__WORK TASK__. Restate the records in their entirety, word for word.

▬▬▬▬▬▬

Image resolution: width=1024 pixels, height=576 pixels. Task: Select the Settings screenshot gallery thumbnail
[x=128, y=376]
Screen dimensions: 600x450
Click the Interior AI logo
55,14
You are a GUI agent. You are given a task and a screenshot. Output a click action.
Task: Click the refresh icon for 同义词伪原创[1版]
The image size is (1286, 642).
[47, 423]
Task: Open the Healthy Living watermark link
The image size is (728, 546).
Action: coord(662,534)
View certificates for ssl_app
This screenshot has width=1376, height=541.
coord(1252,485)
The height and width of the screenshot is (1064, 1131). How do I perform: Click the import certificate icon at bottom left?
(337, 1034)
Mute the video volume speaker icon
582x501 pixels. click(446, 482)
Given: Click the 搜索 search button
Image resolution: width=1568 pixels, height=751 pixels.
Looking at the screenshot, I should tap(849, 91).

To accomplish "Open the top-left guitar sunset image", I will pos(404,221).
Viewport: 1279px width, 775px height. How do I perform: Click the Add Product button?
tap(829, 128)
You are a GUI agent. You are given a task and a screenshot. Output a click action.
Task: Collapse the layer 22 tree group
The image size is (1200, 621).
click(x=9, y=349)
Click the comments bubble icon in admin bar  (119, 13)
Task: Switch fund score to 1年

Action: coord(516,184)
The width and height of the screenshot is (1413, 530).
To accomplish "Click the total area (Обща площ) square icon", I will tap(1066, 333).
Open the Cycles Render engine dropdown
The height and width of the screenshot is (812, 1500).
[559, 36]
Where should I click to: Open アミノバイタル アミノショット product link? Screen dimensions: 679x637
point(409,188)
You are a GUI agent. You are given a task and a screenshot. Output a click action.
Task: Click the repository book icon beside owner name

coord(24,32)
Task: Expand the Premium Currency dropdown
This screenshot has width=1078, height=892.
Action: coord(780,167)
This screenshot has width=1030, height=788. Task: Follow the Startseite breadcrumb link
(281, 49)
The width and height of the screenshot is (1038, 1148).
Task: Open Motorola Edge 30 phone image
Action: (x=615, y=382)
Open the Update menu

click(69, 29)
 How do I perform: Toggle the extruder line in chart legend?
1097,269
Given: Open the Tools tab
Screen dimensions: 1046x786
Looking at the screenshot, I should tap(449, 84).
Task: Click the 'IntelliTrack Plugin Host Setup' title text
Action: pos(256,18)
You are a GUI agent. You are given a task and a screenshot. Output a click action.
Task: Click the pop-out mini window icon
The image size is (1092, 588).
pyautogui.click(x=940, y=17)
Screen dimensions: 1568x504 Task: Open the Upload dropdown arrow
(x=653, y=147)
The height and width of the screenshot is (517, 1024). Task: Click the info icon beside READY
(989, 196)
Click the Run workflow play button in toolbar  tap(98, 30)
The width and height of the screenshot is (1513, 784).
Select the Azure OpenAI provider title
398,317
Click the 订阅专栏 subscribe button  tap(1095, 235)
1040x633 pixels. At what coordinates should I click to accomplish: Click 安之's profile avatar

▬▬▬▬▬▬

__OUTPUT FOR THIS TASK__.
Image resolution: width=1024 pixels, height=576 pixels. Task: Select the Settings screenshot gallery thumbnail
[x=128, y=376]
Screen dimensions: 600x450
Click the Interior AI logo
55,14
You are a GUI agent. You are given a task and a screenshot. Output a click action.
Task: Click the refresh icon for 同义词伪原创[1版]
The image size is (1286, 642).
[47, 423]
Task: Open the Healthy Living watermark link
The image size is (728, 546).
Action: coord(662,534)
View certificates for ssl_app
This screenshot has width=1376, height=541.
coord(1252,485)
The height and width of the screenshot is (1064, 1131). How do I perform: Click the import certificate icon at bottom left?
(337, 1034)
Mute the video volume speaker icon
582x501 pixels. click(446, 482)
Given: Click the 搜索 search button
Image resolution: width=1568 pixels, height=751 pixels.
Looking at the screenshot, I should tap(849, 91).

To accomplish "Open the top-left guitar sunset image", I will pos(404,221).
Viewport: 1279px width, 775px height. How do I perform: Click the Add Product button?
tap(829, 128)
You are a GUI agent. You are given a task and a screenshot. Output a click action.
Task: Collapse the layer 22 tree group
The image size is (1200, 621).
click(x=9, y=349)
Click the comments bubble icon in admin bar  (119, 13)
Task: Switch fund score to 1年

Action: coord(516,184)
The width and height of the screenshot is (1413, 530).
To accomplish "Click the total area (Обща площ) square icon", I will tap(1066, 333).
Open the Cycles Render engine dropdown
The height and width of the screenshot is (812, 1500).
[559, 36]
Where should I click to: Open アミノバイタル アミノショット product link? Screen dimensions: 679x637
point(409,188)
You are a GUI agent. You are given a task and a screenshot. Output a click action.
Task: Click the repository book icon beside owner name

coord(24,32)
Task: Expand the Premium Currency dropdown
This screenshot has width=1078, height=892.
Action: coord(780,167)
This screenshot has width=1030, height=788. Task: Follow the Startseite breadcrumb link
(281, 49)
The width and height of the screenshot is (1038, 1148).
Task: Open Motorola Edge 30 phone image
Action: (x=615, y=382)
Open the Update menu

click(69, 29)
 How do I perform: Toggle the extruder line in chart legend?
1097,269
Given: Open the Tools tab
Screen dimensions: 1046x786
Looking at the screenshot, I should tap(449, 84).
Task: Click the 'IntelliTrack Plugin Host Setup' title text
Action: pos(256,18)
You are a GUI agent. You are given a task and a screenshot. Output a click action.
Task: Click the pop-out mini window icon
The image size is (1092, 588).
pyautogui.click(x=940, y=17)
Screen dimensions: 1568x504 Task: Open the Upload dropdown arrow
(x=653, y=147)
The height and width of the screenshot is (517, 1024). Task: Click the info icon beside READY
(989, 196)
Click the Run workflow play button in toolbar  tap(98, 30)
The width and height of the screenshot is (1513, 784).
Select the Azure OpenAI provider title
398,317
Click the 订阅专栏 subscribe button  tap(1095, 235)
1040x633 pixels. At what coordinates should I click to accomplish: Click 安之's profile avatar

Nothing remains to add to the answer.